Entre l’information et la désinformation, depuis quelques années, ces jours-ci surtout, il n’y a qu’une fine ligne que je discerne de moins en moins.
Entre l’impuissance et le laisser-aller, rien n’est visible, sauf pour la personne qui essaie de s’extirper de l’un et de ne pas être abattue par l’autre. Et vice-versa.
Entre la colère et l’exposé bien structuré et vindicatif (mais probablement inutile) au sujet de l’atrocité et de la cruauté de la guerre, il n’y a qu’un souffle, qu’un petit pas intérieur. J’essaie de rester sur le pas de la porte entre les deux, mais c’est difficile.
J’adopterais tous les tons que je connais, depuis les notes blanches et noires de tous les arpèges du piano jusqu’aux sons de la nature et des animaux, en passant par la menace, le chantage, la promesse, la mièvrerie, l’amour, le sens de l’éternité de l’histoire, j’utiliserais tous les tons, couleurs, nuances et puissances vocales et mentales que je connais, que j’ai développées au cours des années, pour essayer de persuader quelqu’un d’arrêter la guerre. Mais toutes ces belles capacités, acquises de haute lutte, sont inutiles, ô frustration.
Je suis là, moi, mon corps qui respire et qui mange, qui expulse, qui pense, qui s’émeut, qui s’attriste et se révolte et ahane tant la douleur est intense, et qui hoche la tête d’un côté et de l’autre parce qu’elle ne tient presque plus sur mes épaules tellement elle me fait mal, je suis là, donc, et il me semble que je suis immobile, figée, au centre de toute cette incertitude, cette cruauté, cette stupidité gigantesque et insensée que constitue l’attaque de Putin sur l’Ukraine, ou la faim généralisée au Yémen. Le monde se liquéfie sous les bombes, mes tympans sont arrachés, la vie éclate en gravats et blesse les chairs, celle des enfants, des femmes, des hommes et des animaux, et attaque tout tout ce qui est vivant partout sur notre planète. Partout.
Et moi, mon corps, mon âme, on n’y peut presque rien. Infinitésimalement rien *.

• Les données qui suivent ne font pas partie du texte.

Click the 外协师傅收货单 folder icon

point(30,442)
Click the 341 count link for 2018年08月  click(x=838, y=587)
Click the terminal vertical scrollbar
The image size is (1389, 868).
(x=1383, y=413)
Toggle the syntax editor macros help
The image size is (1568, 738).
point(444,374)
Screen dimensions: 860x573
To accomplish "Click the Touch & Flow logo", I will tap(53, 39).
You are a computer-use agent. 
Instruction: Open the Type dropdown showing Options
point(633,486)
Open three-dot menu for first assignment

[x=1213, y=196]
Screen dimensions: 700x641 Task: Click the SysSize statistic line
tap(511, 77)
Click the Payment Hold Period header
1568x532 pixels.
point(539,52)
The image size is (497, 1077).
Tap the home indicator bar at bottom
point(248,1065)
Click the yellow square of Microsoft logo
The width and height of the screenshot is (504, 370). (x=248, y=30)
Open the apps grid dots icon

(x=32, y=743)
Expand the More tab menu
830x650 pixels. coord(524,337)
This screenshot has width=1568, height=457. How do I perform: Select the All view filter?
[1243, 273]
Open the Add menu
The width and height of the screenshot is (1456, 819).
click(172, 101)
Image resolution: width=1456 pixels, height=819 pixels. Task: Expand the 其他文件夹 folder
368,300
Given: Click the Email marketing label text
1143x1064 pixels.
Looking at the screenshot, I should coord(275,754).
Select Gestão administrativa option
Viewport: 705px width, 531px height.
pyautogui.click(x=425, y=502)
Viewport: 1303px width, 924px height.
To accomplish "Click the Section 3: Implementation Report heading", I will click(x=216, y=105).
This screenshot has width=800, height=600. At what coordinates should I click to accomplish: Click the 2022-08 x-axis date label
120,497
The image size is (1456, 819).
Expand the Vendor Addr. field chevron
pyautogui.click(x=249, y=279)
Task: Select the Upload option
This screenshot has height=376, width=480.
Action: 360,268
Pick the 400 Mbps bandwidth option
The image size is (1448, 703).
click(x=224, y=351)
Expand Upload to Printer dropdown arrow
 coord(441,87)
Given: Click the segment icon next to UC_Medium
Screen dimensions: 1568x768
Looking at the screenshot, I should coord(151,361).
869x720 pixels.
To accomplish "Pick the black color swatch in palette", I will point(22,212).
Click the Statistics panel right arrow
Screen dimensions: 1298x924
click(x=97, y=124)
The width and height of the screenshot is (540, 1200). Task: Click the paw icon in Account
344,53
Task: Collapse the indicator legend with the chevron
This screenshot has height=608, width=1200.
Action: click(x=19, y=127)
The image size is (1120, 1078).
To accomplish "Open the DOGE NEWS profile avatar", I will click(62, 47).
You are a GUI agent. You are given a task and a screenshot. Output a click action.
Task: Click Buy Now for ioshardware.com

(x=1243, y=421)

Ça ne veut pas dire que je n’envoie pas d’argent pour aider – infinitésimalement peu -, ça veut simplement dire que l’amour, la paix, l’entr’aide et la solidarité salvatrices n’ont aucune puissance aujourd’hui pour arrêter tout ça. Pour arrêter quoi que ce soit d’ailleurs.
À quoi servez-vous, moi, mon corps, mon âme, etc. ? À quoi je sers?
*Je sais, ce n’est pas un mot, mais il me semblait que, dans les circonstances, ça disait ce que ça voulait dire.
Je t’entends Maryse, je m’entends aussi en te lisant. Tout comme un vieux vêtement, cette situation a été retournée à l’envers et analysée sous toutes ses coutures. J’ai essayé de comprendre. Il n’y a aucune justification pour cette guerre, sauf la peur de Putin de se voir disparaître.
La semaine dernière, j’ai pété une coche – ce n’est pas possible, il n’y a personne qui peut l’arrêter? Pour réaliser que même si Putin est arrêté, un autre fou fera son apparition, du moins dans la société telle que nous la connaissons aujourd’hui avec ses en-jeux.
À quoi je sers dans tout ça? Il n’y a qu’une chose que je peux faire. Poursuivre la tâche de me rappeler qui je suis. Complète, donc sans possibilités de juger et encore moins d’avoir recours à la violence ou à la guerre. Complète veut aussi dire aimer, aimer point. Est-ce que je reconnais toujours ma nature « complète » ? Non, mais cela ne m’empêche pas de vouloir essayer.
Une pensée meurtrière comme celle de la semaine passée est justement ce qu’il me faut transcender en ne la jugeant pas, mais en prenant responsabilité. Si je fais partie du problème, je fais aussi partie de la solution.
Si chacun de nous vivait pour se rappeler de leur vrai nature, il n’y aurait plus de guerre. Je n’ai pas l’espoir de voir ceci de mon vivant, mais qui sait peut-être dans une autre vie?